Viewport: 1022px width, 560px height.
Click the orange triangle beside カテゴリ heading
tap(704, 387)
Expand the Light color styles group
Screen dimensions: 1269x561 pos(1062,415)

▶ _Given problem_: Print every one of the entries above again, word for word and in the same order.

▶ _Written answer_:
Viewport: 1022px width, 560px height.
Click the orange triangle beside カテゴリ heading
tap(704, 387)
Expand the Light color styles group
Screen dimensions: 1269x561 pos(1062,415)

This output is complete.